Is it possible to overload operator "..." in C++?

Question

#include <iostream>
#include <vector>

using namespace std;

//
// Below is what I want but not legal in current C++!
//
vector<int> operator ...(int first, int last)
{
    vector<int> coll;
    for (int i = first; i <= last; ++i)
    {
        coll.push_back(i);
    }

    return coll;
}

int main()
{
    for (auto i : 1...4)
    {
        cout << i << endl;
    }
}

I want to generate an integer sequence by using syntax 1...100, 7...13, 2...200 and the like.

I want to overload ... in C++.

Is it possible?

Answer 1

Is it possible?

No, it isn't possible.

... isn't an operator but a placeholder for variadic arguments.

Answer 2

There is no ... operator in C++, so you can't overload it.

However, you can use an ordinary name such as range.

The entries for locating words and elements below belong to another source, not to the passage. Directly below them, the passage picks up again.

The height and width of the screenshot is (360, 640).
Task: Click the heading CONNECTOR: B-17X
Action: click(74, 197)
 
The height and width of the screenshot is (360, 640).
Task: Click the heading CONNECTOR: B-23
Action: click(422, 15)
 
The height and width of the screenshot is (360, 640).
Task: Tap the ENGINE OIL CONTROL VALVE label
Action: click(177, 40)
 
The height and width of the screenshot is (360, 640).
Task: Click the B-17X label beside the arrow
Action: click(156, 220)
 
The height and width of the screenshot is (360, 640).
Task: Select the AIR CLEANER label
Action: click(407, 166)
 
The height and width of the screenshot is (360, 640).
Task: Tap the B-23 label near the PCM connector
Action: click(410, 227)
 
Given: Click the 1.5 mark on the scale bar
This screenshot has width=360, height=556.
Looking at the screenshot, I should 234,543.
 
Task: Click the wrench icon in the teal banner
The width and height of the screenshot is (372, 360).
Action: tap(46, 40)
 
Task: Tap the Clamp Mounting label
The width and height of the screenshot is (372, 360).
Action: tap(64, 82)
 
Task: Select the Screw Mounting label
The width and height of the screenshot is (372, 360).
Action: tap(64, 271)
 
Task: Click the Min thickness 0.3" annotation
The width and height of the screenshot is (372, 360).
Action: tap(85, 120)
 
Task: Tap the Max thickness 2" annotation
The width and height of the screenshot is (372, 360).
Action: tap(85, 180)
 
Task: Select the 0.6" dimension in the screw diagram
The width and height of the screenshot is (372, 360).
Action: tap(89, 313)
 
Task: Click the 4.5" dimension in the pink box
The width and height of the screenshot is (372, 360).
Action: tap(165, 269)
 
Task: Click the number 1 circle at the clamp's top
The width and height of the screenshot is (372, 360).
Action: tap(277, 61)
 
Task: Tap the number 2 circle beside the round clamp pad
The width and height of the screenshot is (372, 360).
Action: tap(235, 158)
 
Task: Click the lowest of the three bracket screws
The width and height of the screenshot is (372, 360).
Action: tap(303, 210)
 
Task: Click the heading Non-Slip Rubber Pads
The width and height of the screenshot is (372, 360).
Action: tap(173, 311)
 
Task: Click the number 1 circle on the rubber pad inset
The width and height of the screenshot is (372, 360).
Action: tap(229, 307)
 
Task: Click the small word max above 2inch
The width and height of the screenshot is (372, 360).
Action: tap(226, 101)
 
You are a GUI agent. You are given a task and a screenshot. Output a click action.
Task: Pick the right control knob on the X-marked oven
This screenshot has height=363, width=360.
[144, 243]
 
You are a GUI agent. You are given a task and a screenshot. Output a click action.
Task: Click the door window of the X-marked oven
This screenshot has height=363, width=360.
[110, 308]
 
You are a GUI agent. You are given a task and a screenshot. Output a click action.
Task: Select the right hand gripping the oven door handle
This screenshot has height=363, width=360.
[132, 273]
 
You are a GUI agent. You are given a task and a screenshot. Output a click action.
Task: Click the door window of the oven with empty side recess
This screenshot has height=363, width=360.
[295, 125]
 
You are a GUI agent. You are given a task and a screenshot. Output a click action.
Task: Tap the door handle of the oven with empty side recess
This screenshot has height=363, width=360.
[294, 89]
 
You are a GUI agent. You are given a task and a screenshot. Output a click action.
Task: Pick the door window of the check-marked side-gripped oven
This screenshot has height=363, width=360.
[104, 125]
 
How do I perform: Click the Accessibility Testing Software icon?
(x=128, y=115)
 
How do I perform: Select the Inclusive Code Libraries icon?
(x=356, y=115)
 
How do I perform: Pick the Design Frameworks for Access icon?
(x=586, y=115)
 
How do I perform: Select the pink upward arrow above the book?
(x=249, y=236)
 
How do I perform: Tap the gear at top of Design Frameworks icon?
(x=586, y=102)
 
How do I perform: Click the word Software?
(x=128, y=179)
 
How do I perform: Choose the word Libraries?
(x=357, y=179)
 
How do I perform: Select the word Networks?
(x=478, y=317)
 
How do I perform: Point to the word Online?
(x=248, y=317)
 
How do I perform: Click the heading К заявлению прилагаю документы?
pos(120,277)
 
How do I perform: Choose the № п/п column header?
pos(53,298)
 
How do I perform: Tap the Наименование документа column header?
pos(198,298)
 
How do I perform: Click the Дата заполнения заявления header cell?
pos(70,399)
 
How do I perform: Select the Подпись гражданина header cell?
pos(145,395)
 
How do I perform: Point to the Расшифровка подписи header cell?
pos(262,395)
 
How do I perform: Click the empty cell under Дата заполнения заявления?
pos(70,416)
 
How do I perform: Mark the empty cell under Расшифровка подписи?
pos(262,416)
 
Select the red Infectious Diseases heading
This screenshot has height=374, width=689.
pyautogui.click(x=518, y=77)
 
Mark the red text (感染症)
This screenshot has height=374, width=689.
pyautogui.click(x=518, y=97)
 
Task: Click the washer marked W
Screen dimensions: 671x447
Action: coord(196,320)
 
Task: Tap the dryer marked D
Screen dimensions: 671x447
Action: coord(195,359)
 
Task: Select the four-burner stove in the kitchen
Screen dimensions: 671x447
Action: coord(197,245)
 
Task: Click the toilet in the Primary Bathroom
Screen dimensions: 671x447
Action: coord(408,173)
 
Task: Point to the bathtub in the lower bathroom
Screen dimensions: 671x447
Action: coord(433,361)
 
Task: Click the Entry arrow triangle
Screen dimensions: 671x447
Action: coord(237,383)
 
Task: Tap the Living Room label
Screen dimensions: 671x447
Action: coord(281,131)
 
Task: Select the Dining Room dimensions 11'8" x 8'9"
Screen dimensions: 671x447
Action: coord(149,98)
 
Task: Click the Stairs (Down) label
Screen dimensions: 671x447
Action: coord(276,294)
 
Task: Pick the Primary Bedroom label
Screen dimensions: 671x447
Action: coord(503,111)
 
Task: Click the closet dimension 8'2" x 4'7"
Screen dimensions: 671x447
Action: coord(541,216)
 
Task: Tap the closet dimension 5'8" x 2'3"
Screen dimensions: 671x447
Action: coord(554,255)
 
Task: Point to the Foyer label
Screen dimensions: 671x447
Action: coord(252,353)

Assuming a header that defines a suitable range function, your intended program

int main()
{
    for (auto i : 1...4)
    {
        cout << i << endl;
    }
}

… can then look like this:

#include <p/expressive/library_extension.hpp>
using progrock::expressive::range;

#include <iostream>
#include <vector>
using namespace std;

int main()
{
    for( auto i : range( 1, 4 ) )
    {
        cout << i << endl;
    }
}

This is actual working code using the Expressive C++ library's range implementation. However, that library is currently in its very infant stages, in flux, with all kinds of imperfections and fundamental changes daily. Also it implements an extended dialect of C++, that is as yet unfamiliar to all but myself, so that posting the range implementation here where pure C++ is expected, would possibly/probably provoke negative reactions; I'm sorry. But you can easily translate that implementation to raw C++. It's Boost 1.0 license.